Nicht mehr. Kein Ort. Nirgends.
Zum Tode Christa Wolfs am 1. Dezember 2011
Ich wurde siebzehn, als mir mit freundlicher Hilfe seiner Mutter, meiner Deutsch- und Englischlehrerin an der POS, ein Schulfreund zum Geburtstag ein schmales Büchlein schenkte.
Diese Büchlein habe ich seither sicher hundert Mal gelesen. Fast jeden Satz habe ich irgendwann einmal als wichtiges Zitat herausgeschrieben, angestrichen, weitergegeben. So steht es noch heute tief in meinem Bücherschrank: Benutzt, etwas angeschmutzt, mit heftigen Lesespuren.
Die Erstauflage «Christa Wolf: Kein Ort. Nirgends.» Von 1979.
Habt ihr ihren ersten Satz gelesen? «Die arge Spur, in der die Zeit vor uns wegläuft.» Jetzt mußte sie, Christa Wolf, aus der Zeit gehen. Jetzt steht sie nicht mehr am Fenster, vorm Fernseher im Hotel in Kalifornien, unterm geteilten Himmel. Nicht mehr als Kassandra, nicht mehr als Medea.
Aber als Erinnerung.
Das Buch «Kein Ort. Nirgends.» nutzte ich 1982 im Freien Thema beim Abituraufsatz an der EOS. Ich philosophierte (ja, tatsächlich) an seinem Text über die Zerrissenheit des heutigen (damaligen) Menschen (Biermann!). «Thema verfehlt!» Nur eine 4 …
Heute besitzte ich fast alle Bücher von Christa Wolf. Gelesen habe ich alle.
Doch «Kein Ort. Nirgends.» bleibt besonders: Es führte mich zu Kleist und zur Günderrode, zu Achim von Arnim und Clemens Brentano. Sogar zu Anna Seghers.
† Am 1. Dezember 2011 starb Christa Wolf im Alter von 82 Jahren in Berlin. Streitbarer, fehlbarer Mensch. Beeindruckende Autorin wunderbarer Bücher.

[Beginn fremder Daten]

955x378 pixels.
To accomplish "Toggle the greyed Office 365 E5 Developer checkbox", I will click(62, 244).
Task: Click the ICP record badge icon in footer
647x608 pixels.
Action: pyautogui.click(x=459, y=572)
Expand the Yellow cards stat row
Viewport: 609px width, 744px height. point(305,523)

Neue Werke von ihr wird es nicht mehr (viele) geben.
In diesem Sinne: Ich trauere wirklich um sie.
6 Kommentare:
Ich kannte sie nicht - bis jetzt - und es berührt mich. Ihr Tod. Die Zitate. Genau mein Ding. Mein Gefühl. Kaufe ich.....
Deine Schmedderling
Kauf doch nicht gleich. Es soll Bibliotheken geben ;-)

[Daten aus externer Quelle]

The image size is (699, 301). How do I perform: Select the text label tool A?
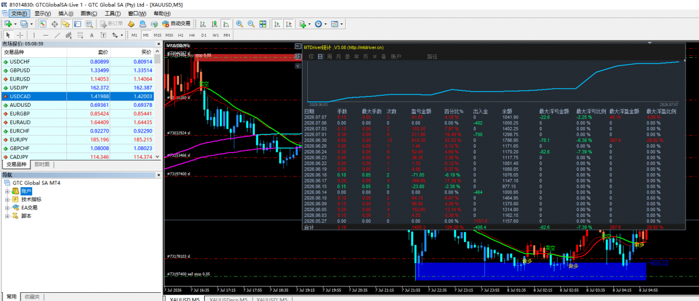click(92, 35)
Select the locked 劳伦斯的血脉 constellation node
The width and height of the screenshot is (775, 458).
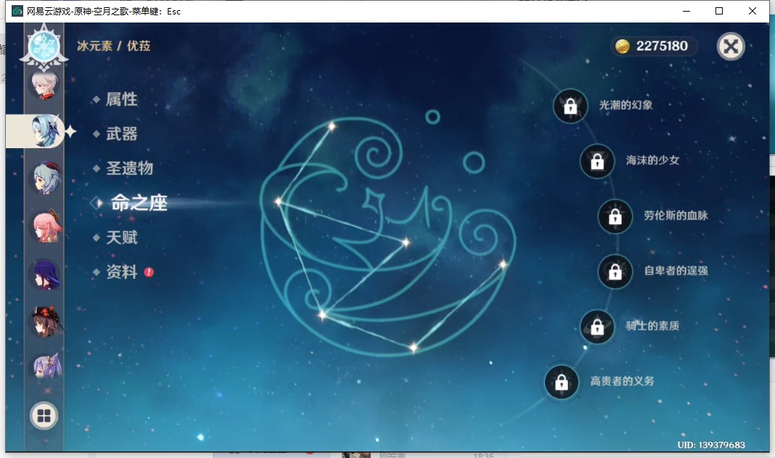tap(615, 216)
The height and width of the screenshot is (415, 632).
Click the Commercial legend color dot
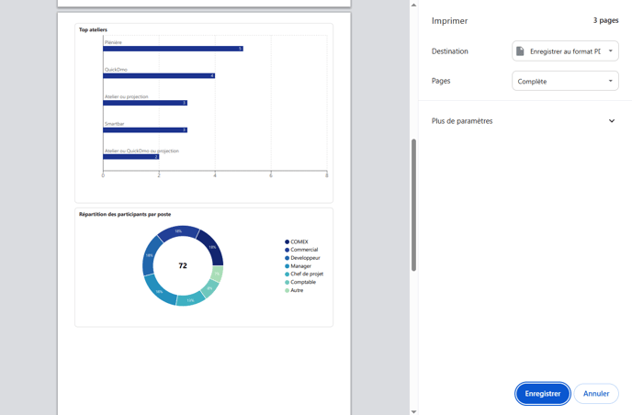[287, 250]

Ich kannte sie auch nicht obwohl ich aus der DDR komme, habe aber irgendwann einmal einen Bericht über sie und mit ihr im TV gesehen. Ich finde die Zitate toll. Aber noch besser finde ich , dass du die gleiche Angebwohnheit hast wie ich. Ist mir gerade eben aufgefallen. Du machst Eselsohren ins Buch um dich zu erinnern, wo du aufgehört hast zu lesen. Das finde ich Spitze;)))
Liebe Grüße
Danny
Mein "Kein Ort. Nirgende" ist ähnlich zerlesen, zuerunterstrichen und mit zahlreichen Eselsohren behaftet. Mehr noch: Ich kaufte es mehrmals und verschenkte es von mir unterstrichen, auf dass der künftige Rezipient erfahren könne, was ich denke und fühle, so aber wie Christa Wolf nicht ausdrücken kann.
hallo emil,
interessant, dass du in einem ähnlichen alter, aber zu ganz anderen umständen (noch zu ddr-zeiten) mit ihrem werk in kontakt gekommen bist wie ich. und wie toll, dass du damals schon ihre kritischen gedanken bemerkt hast. habe auch ständig das bedürfnis, sätze von ihr zu unterstreichen.
lg, laura
Die Art und Weise, mit dem Tod der großen Autorin umzugehen, diese persönlichen Dinge, das bedruckte Papier, die ausgesuchten Stellen, das Unterstrichene, gefällt mir sehr, ist anrührend- auch die Erinnerungen an den Schulaufsatz. Bei einem anderen Deutschlehrer hättest Du vielleicht die Note Eins bekommen...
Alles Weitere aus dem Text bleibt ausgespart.